Source records —
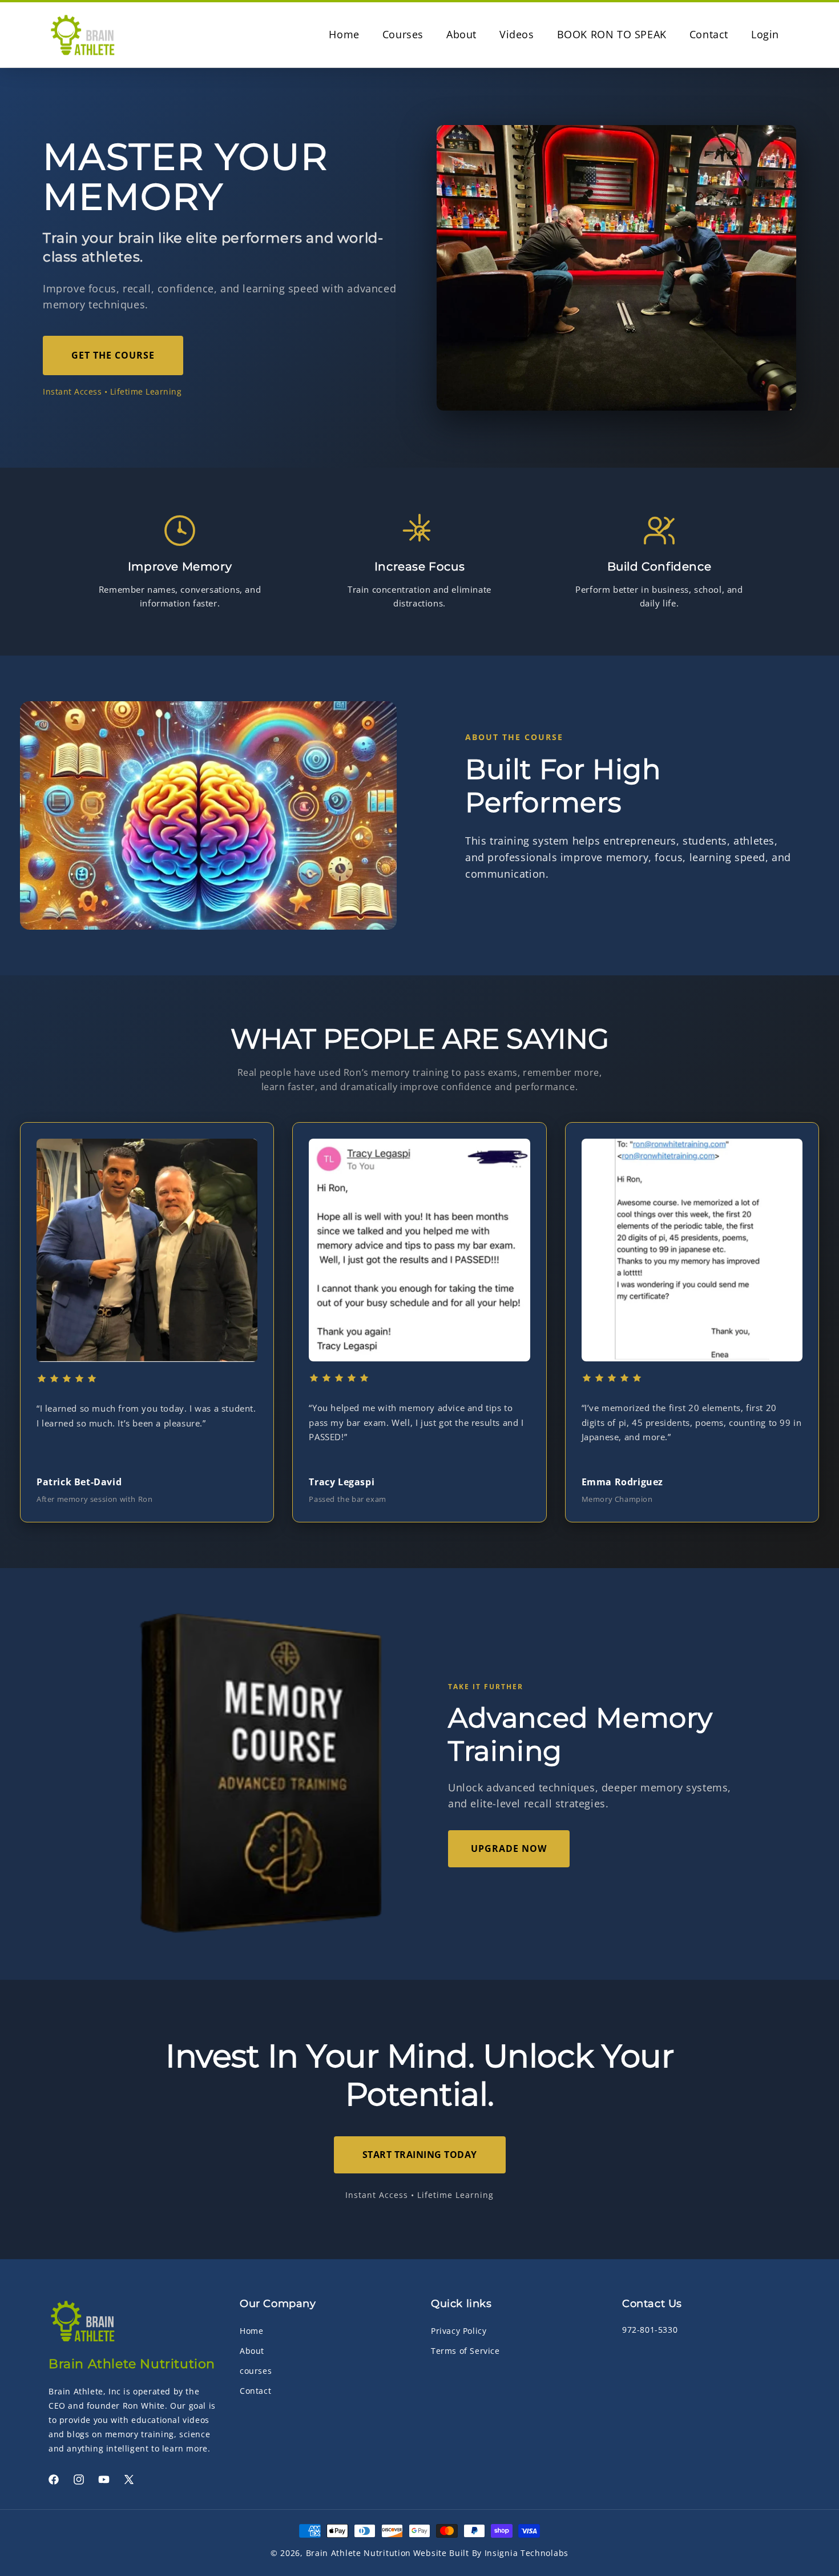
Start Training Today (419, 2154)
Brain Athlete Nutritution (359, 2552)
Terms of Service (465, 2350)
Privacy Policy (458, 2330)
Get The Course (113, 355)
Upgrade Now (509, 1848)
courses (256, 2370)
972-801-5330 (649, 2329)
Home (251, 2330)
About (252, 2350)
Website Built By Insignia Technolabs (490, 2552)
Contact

Work order — The expected result is every record above, word for word, with no pictures in it.

Result of the exercise —
Start Training Today (419, 2154)
Brain Athlete Nutritution (359, 2552)
Terms of Service (465, 2350)
Privacy Policy (458, 2330)
Get The Course (113, 355)
Upgrade Now (509, 1848)
courses (256, 2370)
972-801-5330 (649, 2329)
Home (251, 2330)
About (252, 2350)
Website Built By Insignia Technolabs (490, 2552)
Contact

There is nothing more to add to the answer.